Converging transnationalisms

The case of LGCS spotlights how the Los Angeles basin has provided a distinct site of cross-border cultural convergence within Latinx Protestantism. The life of Pastor Adolfo Solis, particularly his East to West, cross-border journey to California, highlights the prominence of the Los Angeles region in the development and dissemination of a Protestantism centered in the ethnic-Mexican communities of yesteryear. Likewise, LGCS’s congregational life displays key North to South cross-border ties anchored in regional patterns of migration and religious adherence in Los Angeles. Moreover, the church networks that LGCS is connected to bring to light how Los Angeles Latinx Protestantism has exercised a centripetal draw of Latin Americans, both as religious entrepreneurs and as religious consumers, consequently propelling centrifugal faith streams of cultural and structural investment to Latin America. Similar patterns might exist within other Latinx-dominant cities, but the scale at which they exist in the Los Angeles basin is unparalleled.
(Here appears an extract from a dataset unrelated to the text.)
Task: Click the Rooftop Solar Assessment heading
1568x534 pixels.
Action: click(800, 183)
The presence of older borderlands leaders presents an important mode of preserving older traditions at the institutional level. Such borderlands leaders might reproduce and reintroduce older forms of Latinx Protestantism as they work to establish Latinx Protestant identities among congregants. Still, some older Latinx practices have been diffused to such an extent that Latin American Protestants from far and wide have adopted them as their own and bring them from Latin America to the United States. Coritos present an important example of this pattern. Nevertheless, the expansion of newer streams of Latin American Protestantism through newer immigrants in the region offers new opportunities for older Latinx populations to experience distinct forms of Protestantism oriented toward Central America, South America, and the Caribbean. Central Americans have been especially successful in generating innovative worship practices throughout the region. Thus, the success of Central American-based neo-Pentecostal movements is not lost on Mexican majority' churches such as LGCS. For LGCS, these successful neo-Pentecostal churches stand as models of growth and adaptability. As an independent church, LGCS is able to seamlessly adopt practices from an older borderlands repertoire, and from newer transnational expressions embodying diverse streams of Latinx Protestantism.
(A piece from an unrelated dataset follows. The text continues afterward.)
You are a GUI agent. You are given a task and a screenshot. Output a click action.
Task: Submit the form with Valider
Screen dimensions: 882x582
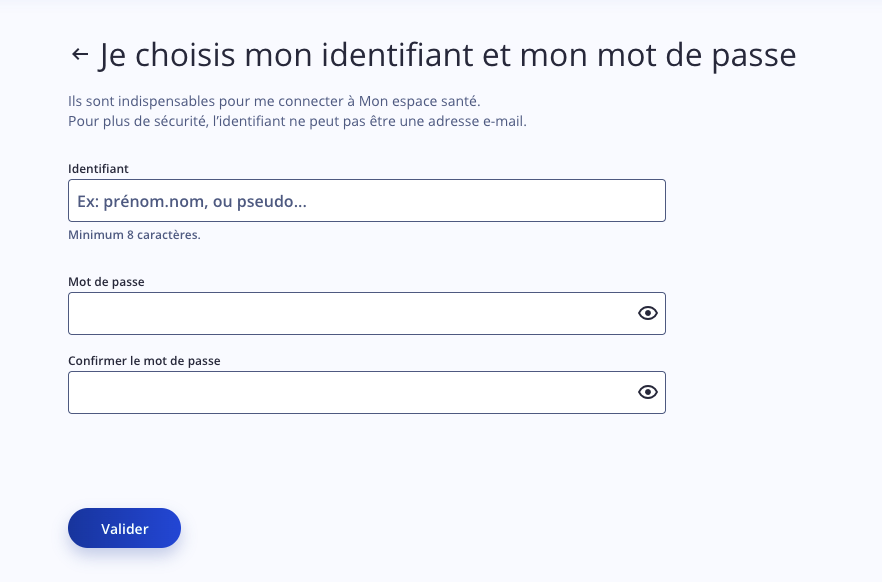click(124, 528)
The continuation of varied cross-border ties means that more than experiencing a unilateral assimilatory pull toward mainstream White evangelicalism, many local Latinx churches in the Los Angeles area are engaged in intra-ethnic negotiations to define institutional identities fueled by' distinct older and newer streams unique to Latinx identity and culture. As Jimenez et al. (2015) note, intra-ethnic negotiations are important processes of ethnic identity formation, yet they are often neglected as essentialized understandings of ethnic groups take precedent. The presence of immigrants and the continuance of migration streams, as argued by Jiménez (2008, 2010), influence the ethnic identities of native-born Latinxs. Opportunities for sustained cross-border engagement is one avenue of inter-generational influence that both native-born and foreign-born Latinx in the Los Angeles region have available to them within Latinx Protestant Church contexts. For many Latinx Protestant congregations in the Los Angeles basin, this borderlands reality has been iteratively renewed. Still, as current immigration policies reduce the pathways of Latin American immigrants onto US soil, and as some Latinx Protestant congregations cater primarily to native-born Latinxs (Rodríguez 2011), Latinx Protestant congregations will have to grapple with how they sustain borderlands engagement.

Notes

  • 1 The research for this chapter was supported by the Latino Protestant Congregations Project.
  • 2 LGCS held baby dedications but not infant baptisms, as they reserved baptism for individuals able to consent.